Balloon Calculus; standard integrals, derivatives and methods

Balloon Calculus Drawing with LaTeX and Asymptote!

3. ## Re: Finding the area under a curve using integration of trig functions.

Hello, Purn!

Find the area under the curve: . $y \:=\: 5x\sin(2x)\:\text{ for }x \in [0,\tfrac{\pi}{2}]$

You need to integrate by parts . . .

We have: . $I \;=\;\int 5x\sin(2x)\,dx$

. $\begin{Bmatrix}u &=& 5x && dv &=& \sin2x\,dx \\ du &=& 5\,dx && v &=& \text{-}\frac{1}{2}\cos(2x) \end{Bmatrix}$

$\text{Then: }\:I \;=\;\text{-}\tfrac{5}{2}x\cos(2x) + \tfrac{5}{2}\int\cos(2x)\,dx$

n . . . . . $=\;\text{-}\tfrac{5}{2}x\cos(2x) + \tfrac{5}{4}\sin(2x)\,\bigg]^{\frac{\pi}{2}}_0$

n . . . . . $=\;\bigg[\text{-}\tfrac{5}{2}\left(\tfrac{\pi}{2}\right)\cos\pi + \tfrac{5}{4}\sin\pi\bigg] - \bigg[\text{-}\tfrac{5}{2}(0)\cos0 + \tfrac{5}{4}\sin0\bigg]$

n . . . . . $= \; \text{-}\tfrac{5}{4}\pi(\text{-}1)$

n . . . . . $=\;\frac{5\pi}{4}$

4. ## Re: Finding the area under a curve using integration of trig functions.

Originally Posted by Purn
Hello!!

I had an integration exam today and I'm desperate to know if I answered this question correctly. As follows....

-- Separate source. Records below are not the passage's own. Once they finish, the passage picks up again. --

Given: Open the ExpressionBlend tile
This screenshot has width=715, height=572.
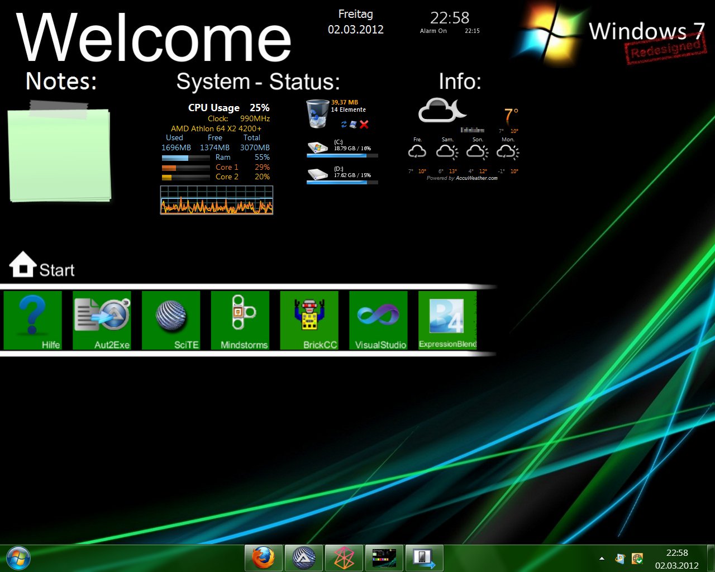Looking at the screenshot, I should 447,320.
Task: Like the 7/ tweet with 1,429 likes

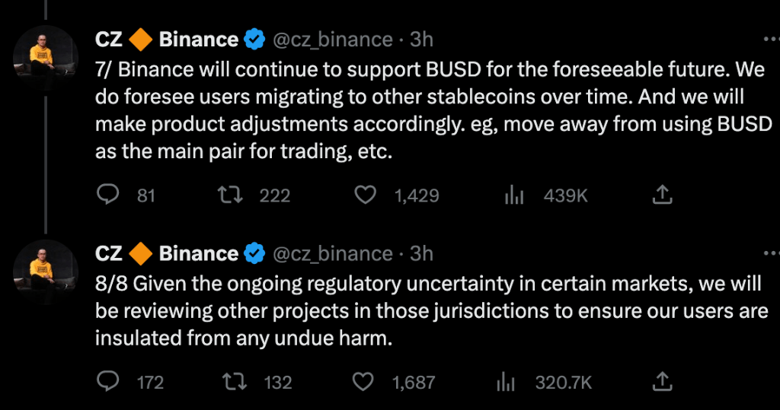Action: pos(366,195)
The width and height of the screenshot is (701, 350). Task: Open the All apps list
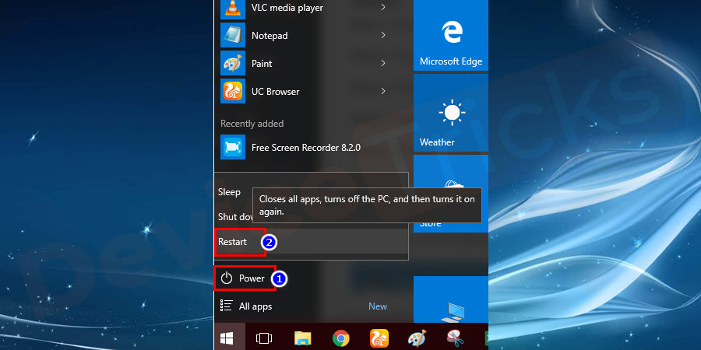click(x=255, y=306)
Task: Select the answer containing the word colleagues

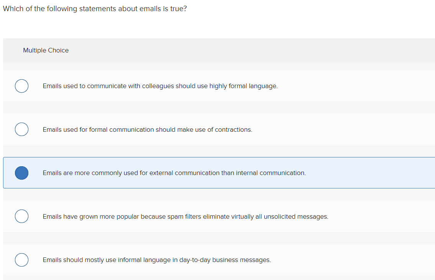Action: click(x=160, y=86)
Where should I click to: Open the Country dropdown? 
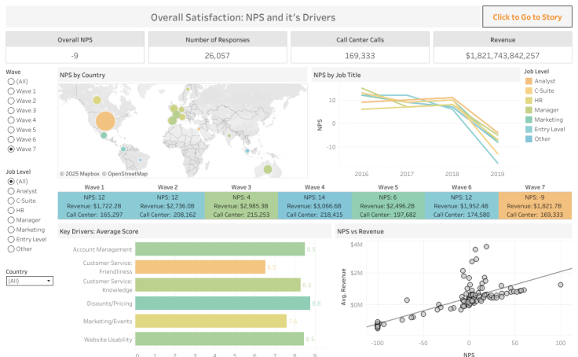[x=29, y=281]
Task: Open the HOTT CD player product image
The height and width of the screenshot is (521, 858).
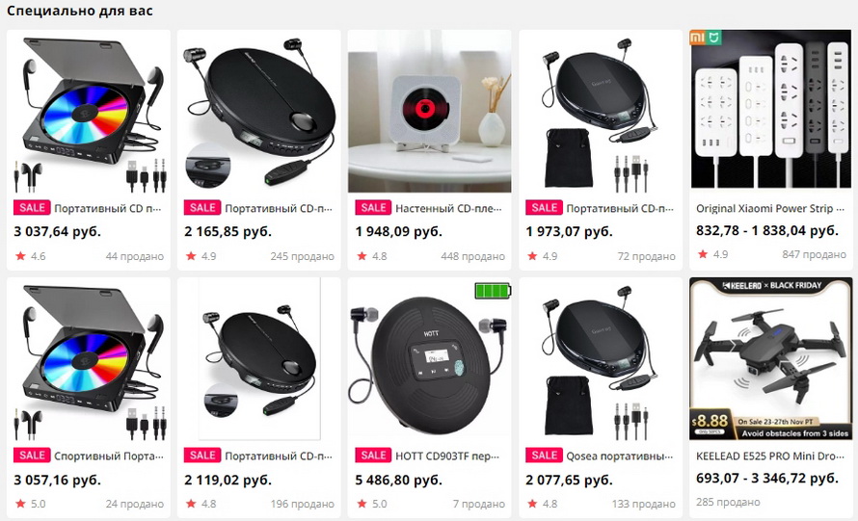Action: click(x=430, y=358)
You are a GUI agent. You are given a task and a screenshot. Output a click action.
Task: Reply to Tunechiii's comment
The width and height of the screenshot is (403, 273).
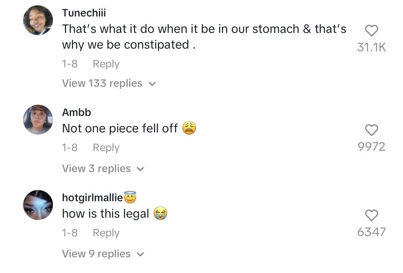(x=106, y=64)
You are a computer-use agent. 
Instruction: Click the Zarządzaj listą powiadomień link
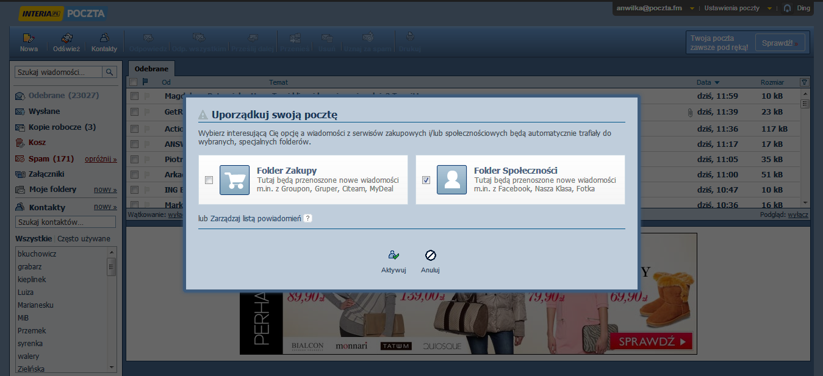pos(256,219)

Find the area under the curve when Y= 5xsin(2x) when x=0, x=PI/2

I got 452, which I'm 99% sure is wrong but you never know!!

You might, by the way, have notice that since sine is never larger than 1, "5x sin(x/2)", between x= 0 and $x= \pi/2$, cannot be larger than $5(\pi/2)$ and so its integral cannot be larger than $5(\pi/x)^2$ which is about 12.33. I can't imagine how you got "452"!